**Your instructions**
Recast the lines from the line containing "The image size" through the line containing "Action: [x=121, y=69]" as a Markdown table with the columns No. and Text, leaving out blank lines and any other lines.

**Dataset rows**
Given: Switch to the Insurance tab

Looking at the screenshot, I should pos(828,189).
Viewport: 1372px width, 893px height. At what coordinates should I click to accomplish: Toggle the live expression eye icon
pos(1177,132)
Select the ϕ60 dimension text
--
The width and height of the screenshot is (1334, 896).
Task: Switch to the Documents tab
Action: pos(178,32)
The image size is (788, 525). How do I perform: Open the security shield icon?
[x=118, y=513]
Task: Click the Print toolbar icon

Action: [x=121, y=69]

**Expected answer**
| No. | Text |
|---|---|
| 1 | The image size is (788, 525). How do I perform: Open the security shield icon? |
| 2 | [x=118, y=513] |
| 3 | Task: Click the Print toolbar icon |
| 4 | Action: [x=121, y=69] |